From the highway, the field looks like any other piece of Rolling Plains grassland. Thick stands of sideoats grama sway heavy with seed while, around the margins of the field, mesquite trees and prickly pear cactus threaten to encroach. The only giveaway that this spot isn’t the same as the surrounding countryside is the big green sign that proclaims the spot as the future home of the Rolling Plains Black-Tailed Prairie Dog Research Project.
The venture is a joint effort of the National Fish & Wildlife Foundation and the Childress High School Agriscience Department. The project’s aim is to convert a 20-acre parcel of land (located two miles north of Childress on Highway 83) from an old hay field to a mixed grass prairie and then reintroduce the prairie dog back into the plains ecosystem.
“The project is one that’s involved the students, the school’s administration and the whole community,” says Childress High School Agriscience teacher and project leader Russell Graves. “The most challenging part of the project so far has been converting the field from one that’s been covered in problem plants like field bindweed to a prairie that mimics what this part of Texas might have once looked like.” With timely rains and a couple of mild growing seasons behind them, Graves reports that the restoration progress is ahead of schedule.
“I think the field is shaping up well enough where we can start to relocate prairie dogs to the land late this summer,” Graves says. “Once established, the new town gives us a permanent place to conduct long-term prairie dog research.”
The project complements the award-winning prairie dog research conducted as part of the high school’s agriscience curriculum. Initiated in 1999, their prairie dog research seeks to monitor the impact of black-tailed prairie dog colonization on Rolling Plains rangelands — especially on lands where cattle and the controversial rodents coexist. Graves explains that much of what the student’s discover from the data that’s collected each spring is surprising.
“The five years of data we’ve collected seems to indicate that the prairie dog’s impact on rangelands isn’t as bad as is generally reported anecdotally,” Graves says. “It appears that their impact on rangelands overall is neutral.” Graves adds that his students monitor the soil fertility, forage quality and water infiltration rate of an existing local prairie dog town and compare their results to adjacent land where the prairie dogs haven’t colonized.
“This is a model project because it identified a piece of land that could be restored to native condition and protected it through acquisition with funding from the U.S. Fish & Wildlife Foundation,” says Dick Davis, director of the Texas and Oklahoma office of the National Fish & Wildlife Foundation. “The restoration efforts have been accomplished with labor and management provided by the next generation of stewards who happen to be students within the Childress Independent School District.”

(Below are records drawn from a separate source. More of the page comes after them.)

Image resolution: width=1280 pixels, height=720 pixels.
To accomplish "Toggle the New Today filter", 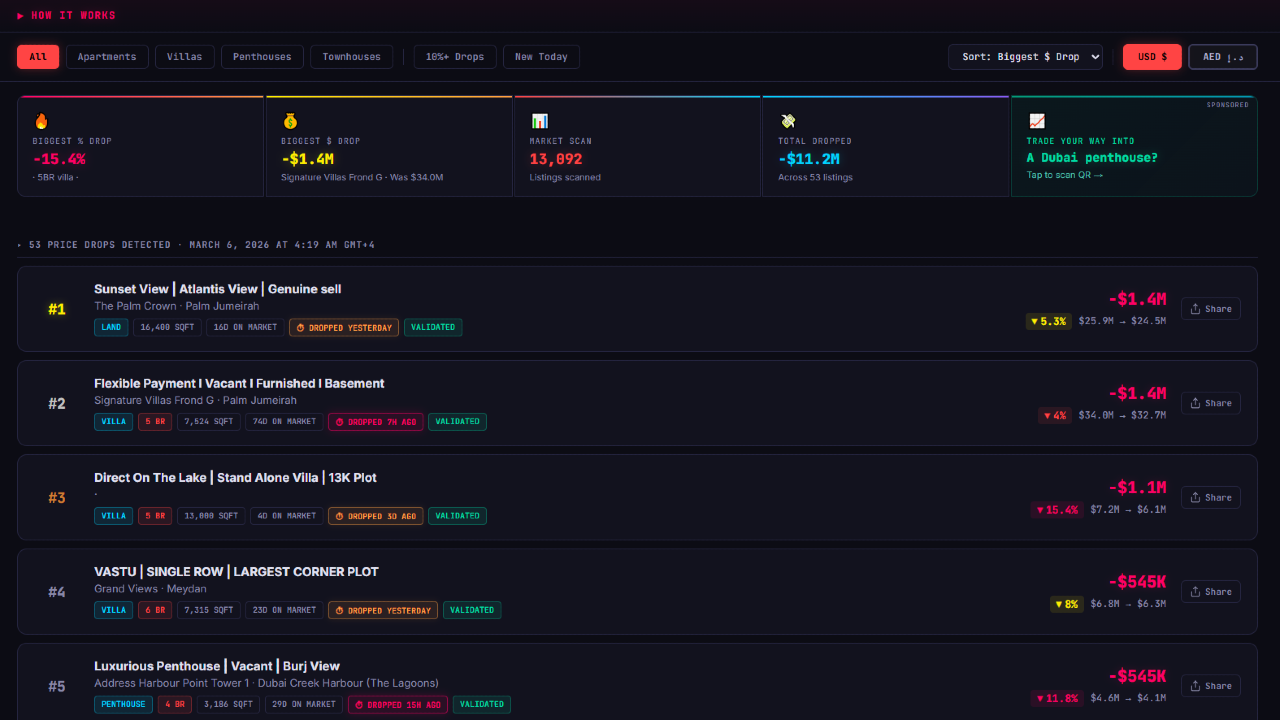I will click(x=541, y=57).
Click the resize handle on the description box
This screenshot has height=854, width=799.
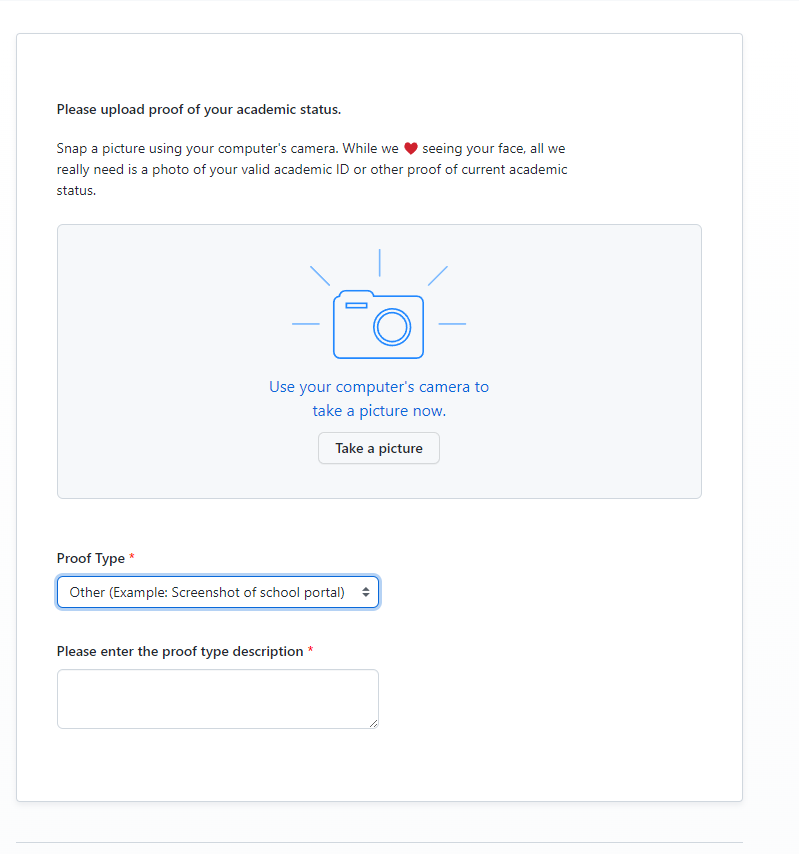tap(374, 725)
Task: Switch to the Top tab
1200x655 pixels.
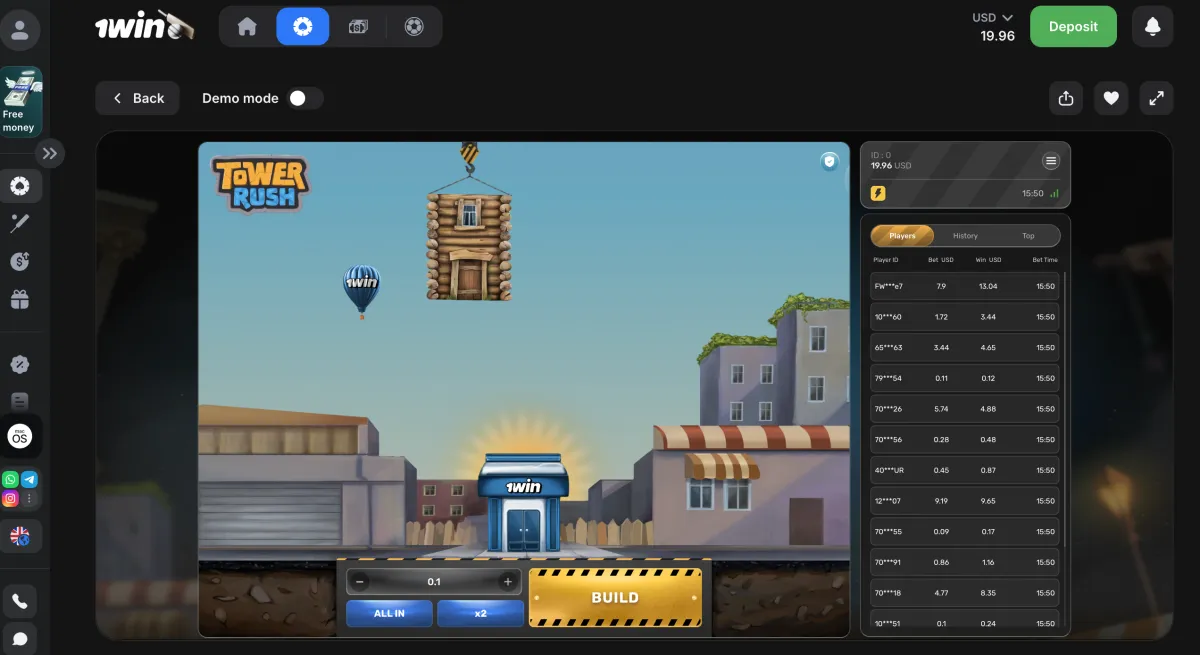Action: point(1028,236)
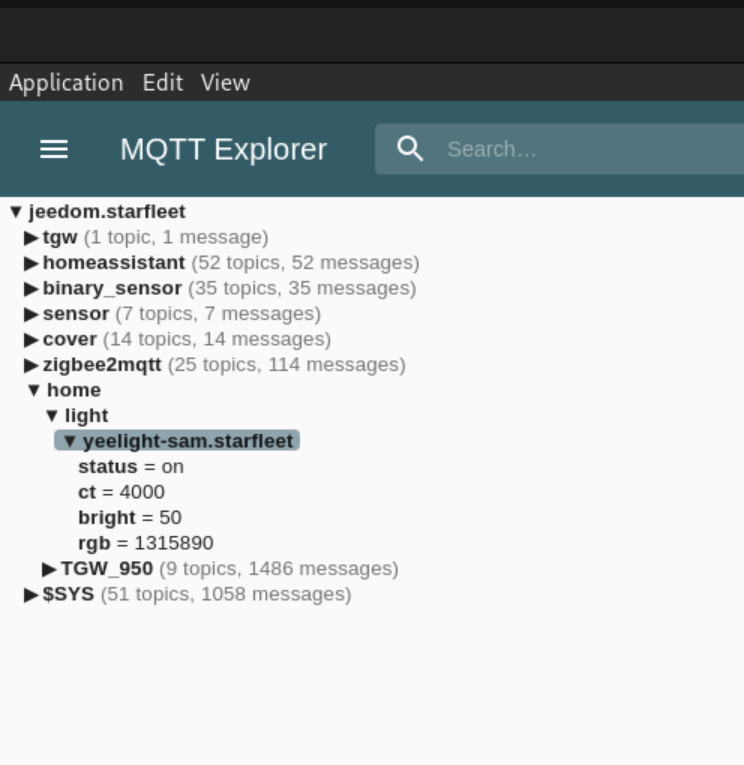Expand the $SYS topic
Image resolution: width=744 pixels, height=765 pixels.
point(32,595)
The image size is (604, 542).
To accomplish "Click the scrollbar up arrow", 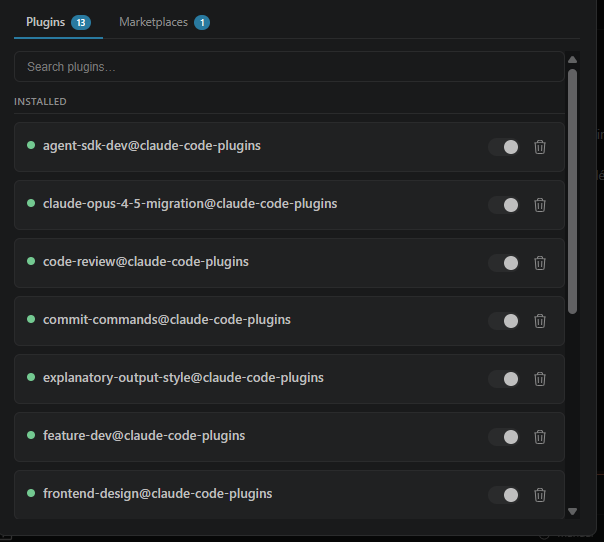I will click(572, 59).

Childress Independent School District Superintendent John Wilson also sees the relocation effort as a positive move, despite the prairie dog’s dubious reputation in cattle country. “The prairie dog project is a perfect example of multidisciplinary curriculum,” Wilson says. “Students must use science, math, writing and history in their research and presentations. They also get to have real-world application of academics, fulfilling our mission to prepare students for higher education or the job market.”